We opined that — of the key assets that Musk is buying — all are a bit problematic.

  • The brand name is polarizing and arguably passé
  • The subscriber base is largely populated by left-leaning media and politicos …  and woke, pro-censorship loyalists who are likely to defect from an open information platform.
  • Ditto for advertisers, many (most?) of which are likely to “go Disney” and run for the hills rather than risk being outed as inadequately woke … or worse than that, being taint-branded as supporting free speech.
  • The hardware infrastructure — computers and communications network — are in place and operation .. but replicable.
  • The softwarethink: message transmission and control algorithms — are up & running … and being managed.
  • The human assets — proficient and mission-dedicated — are the biggest question marks given their zeal for progressive politics and “moderated discourse”

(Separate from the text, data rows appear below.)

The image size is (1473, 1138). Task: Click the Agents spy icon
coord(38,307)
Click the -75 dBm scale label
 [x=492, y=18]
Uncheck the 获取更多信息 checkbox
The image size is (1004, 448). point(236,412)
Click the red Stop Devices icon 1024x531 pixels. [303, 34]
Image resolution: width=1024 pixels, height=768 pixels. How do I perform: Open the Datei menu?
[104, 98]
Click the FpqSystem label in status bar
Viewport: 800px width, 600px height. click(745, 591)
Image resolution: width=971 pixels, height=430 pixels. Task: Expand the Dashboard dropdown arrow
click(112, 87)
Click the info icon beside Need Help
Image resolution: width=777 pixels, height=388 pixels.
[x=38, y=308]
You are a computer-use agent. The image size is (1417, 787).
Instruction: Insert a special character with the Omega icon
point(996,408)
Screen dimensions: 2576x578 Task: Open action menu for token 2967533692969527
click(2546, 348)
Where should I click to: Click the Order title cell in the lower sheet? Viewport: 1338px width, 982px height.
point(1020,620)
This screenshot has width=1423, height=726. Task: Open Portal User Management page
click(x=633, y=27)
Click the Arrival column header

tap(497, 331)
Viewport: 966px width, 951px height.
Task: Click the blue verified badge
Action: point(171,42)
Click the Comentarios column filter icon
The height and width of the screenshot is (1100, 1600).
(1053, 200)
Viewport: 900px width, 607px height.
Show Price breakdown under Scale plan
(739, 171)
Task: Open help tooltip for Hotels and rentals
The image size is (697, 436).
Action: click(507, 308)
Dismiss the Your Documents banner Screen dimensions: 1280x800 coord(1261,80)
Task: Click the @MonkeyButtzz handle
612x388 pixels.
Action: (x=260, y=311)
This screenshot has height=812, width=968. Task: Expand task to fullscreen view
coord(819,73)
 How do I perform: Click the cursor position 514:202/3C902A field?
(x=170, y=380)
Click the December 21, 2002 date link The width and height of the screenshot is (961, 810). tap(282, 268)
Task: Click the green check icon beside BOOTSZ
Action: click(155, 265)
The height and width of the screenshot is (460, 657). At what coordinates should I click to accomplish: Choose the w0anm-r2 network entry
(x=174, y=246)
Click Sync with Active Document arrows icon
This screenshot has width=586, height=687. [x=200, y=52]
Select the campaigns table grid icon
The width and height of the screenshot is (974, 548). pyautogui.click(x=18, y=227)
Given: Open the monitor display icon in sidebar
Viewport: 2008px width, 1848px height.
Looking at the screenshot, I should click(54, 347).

That gets us to Musk’s biggest challenge: Getting the organization aligned with his “open forum” vision … and, operating for (not against) Musk’s goals.

Consider an analogy: Trump’s efforts to mobilize the Federal government to his America First agenda.

Please, let’s stipulate to, but put aside, Trump’s personality issues and focus on his policies.

Trump was actively sabotaged by the enforcement agencies — think: “Intelligence Community”, FBI, IRS — and slow-rolled by the career bureaucrats who make “the system” work (or, not work depending on your perspective).

Remember Chuckie Schumer’s admonition to Trump:

“Let me tell you, you take on the intelligence community, they have six ways from Sunday at getting back at you.” Source

It’s easy to imagine Musk running into similar roadblocks as he tries to shift Twitter 180 degrees from politically moderated  discourse  to an open forum of alternative views.

Twitter has about 7,000 employees that will need to buy into Musk’s vision.

That’s a reach given their numbers, their technical expertise, their access to the algorithms … and, oh yeah, their deeply embedded political leanings.

Getting them on board (or replaced) will be a monumental organizational transformation.

The good news: If anybody can do it, it’s probably Musk.

Go get ‘em, Elon.

One Response to “For Elon, now comes the hard part.”

  1. Mike Says:

    The most important thing Musk can do on Twitter is to shut down the bots, which tended to propagate the worst of the worst on the platform. That was hard to do as a public company that needs to show growth. Those bots drive outrage, which drives scale. There are technical and policy solutions to combat those problems if you’re not afraid of the growth tradeoffs.

    Once you do that, you are left with a public square that is just people. It may be a smaller square with fewer “voices”, but they will be actual people. If he can get there, this becomes a more manageable situation and one that is safer for brand advertisers.